Drone delivery is a highly complex service and it could be a while before we actually see something like this happening in real life, but it does open the conversation in a very interesting way, because it shows that people still expect faster services that are tailored to their needs and have no problem paying more in order to receive such services. Another idea that comes with the drone delivery is the possibility of having self-driving trucks that transport the drones around an area and charge them in special docks as they arrive at a spot in which they can be deployed to drop off the packages. This could solve the issue with drones only being able to fly for short periods of time before they run out of battery. Drone delivery is an idea that today finds itself at its very early stages, but it would be wise to look at it closely because once it takes off, it could be another huge overhaul to the way we have been looking at the supply chain.

Another amazing idea that is making the rounds is that of combining Uber with freight delivery. A service that connects truck drivers with customers directly by using an app and helps both parties save a lot of resources by utilizing technology in an efficient manner. The means are out there and earlier this year the service began to operate. You can request a trucker to pick up your shipments and deliver them elsewhere and even get a quote right on the spot. At the same time, truckers can find the best ways to maximize their earnings depending on their routes and know right from the beginning how much they are going to make out of each of their trip. Solutions like this are not necessarily taxing on the technology itself, but instead make a great use of ideas that we already have and that have been properly tested. The point of technology is not always to reinvent the wheel, but sometimes to make sure we use that wheel in ways that we never imagined before. In the end, everyone wins and that is what this is all about.

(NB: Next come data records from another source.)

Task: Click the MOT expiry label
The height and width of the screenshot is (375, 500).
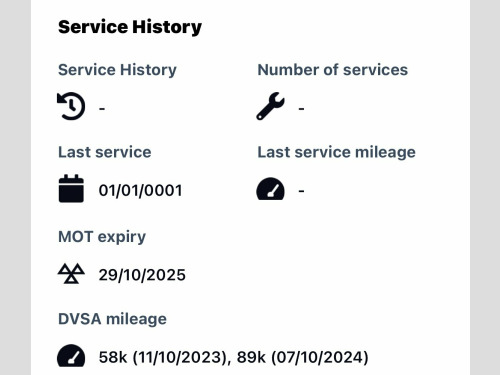Action: point(102,237)
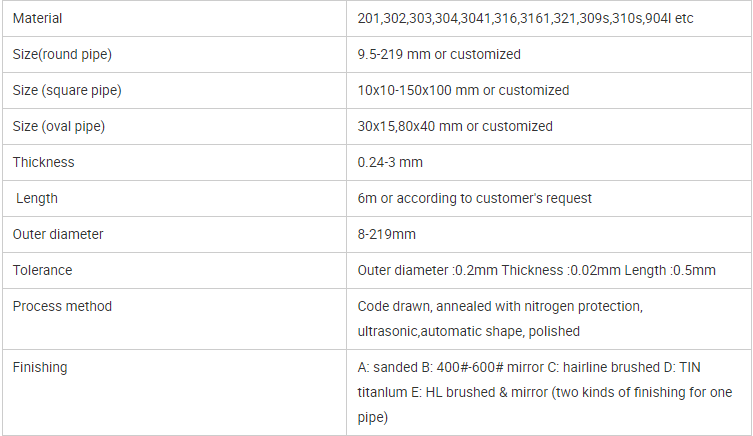The height and width of the screenshot is (436, 753).
Task: Select the Size (square pipe) label
Action: point(67,90)
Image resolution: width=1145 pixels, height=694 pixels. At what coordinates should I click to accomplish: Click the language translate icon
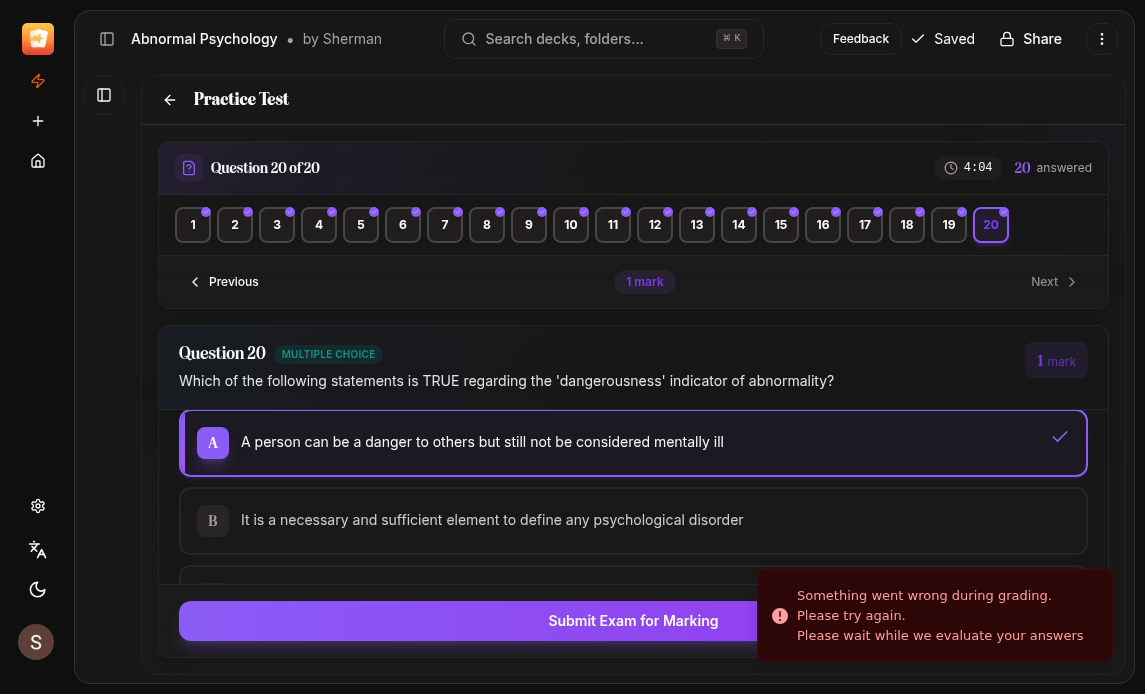pos(38,549)
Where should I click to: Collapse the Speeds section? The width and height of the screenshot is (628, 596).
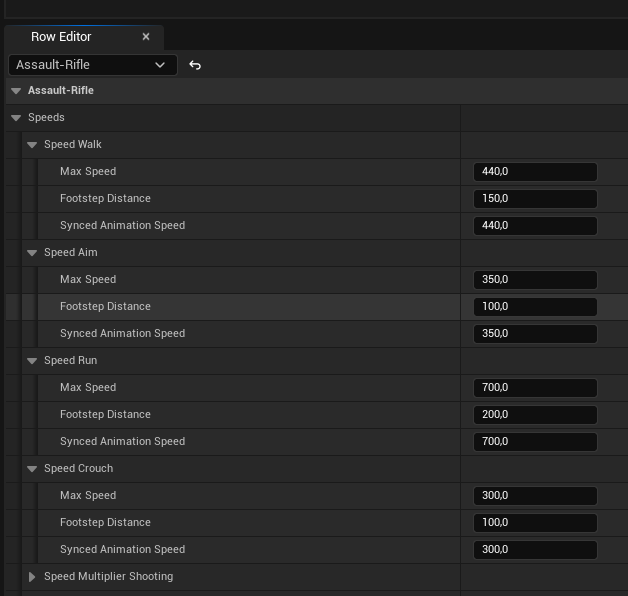click(16, 118)
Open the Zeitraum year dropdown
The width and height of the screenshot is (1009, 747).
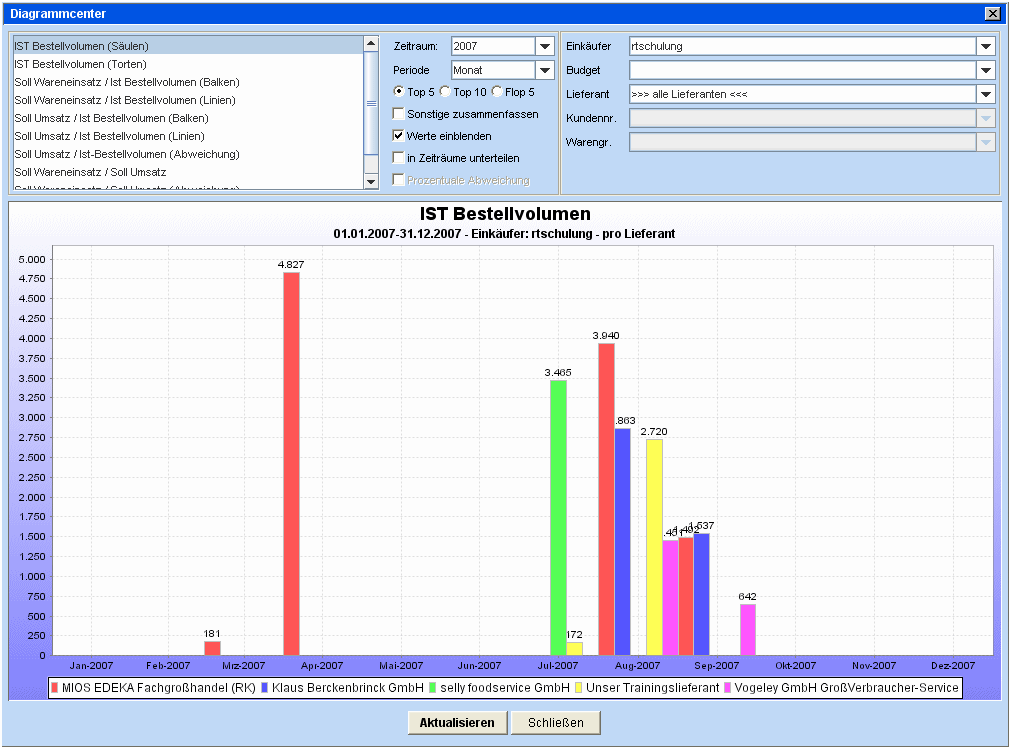point(545,47)
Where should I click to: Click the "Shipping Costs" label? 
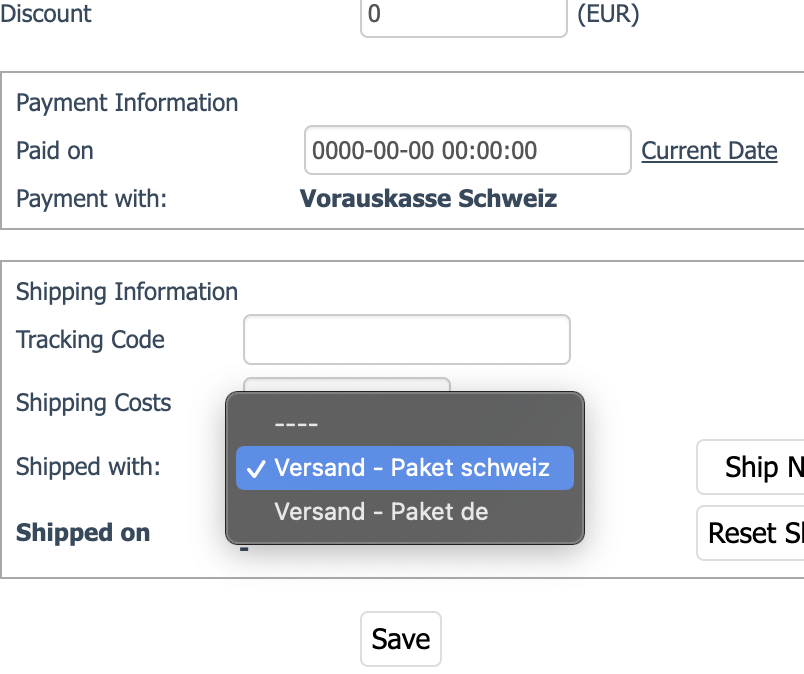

Image courtesy of Francisco Antunes at Flickr.com

The line between brick and mortar shops and e-commerce venues is blurring more each day. Today people want to have the option of staying home and ordering their products online and being able to go to the store every once in awhile. Customers are not yet ready to let go of their old ways, and while there are some products that people still prefer to buy in person, even in those areas people are making compromises. Grocery shopping, for example, was something that we always thought would remain the way it has for so many years, but with the recent purchase of Whole Foods by Amazon, people are starting to see the benefits of Omnichannel fulfillment. If we are able to break those barriers, then truly the sky’s the limit when it comes to adjusting the supply chain to today’s fast-paced economy.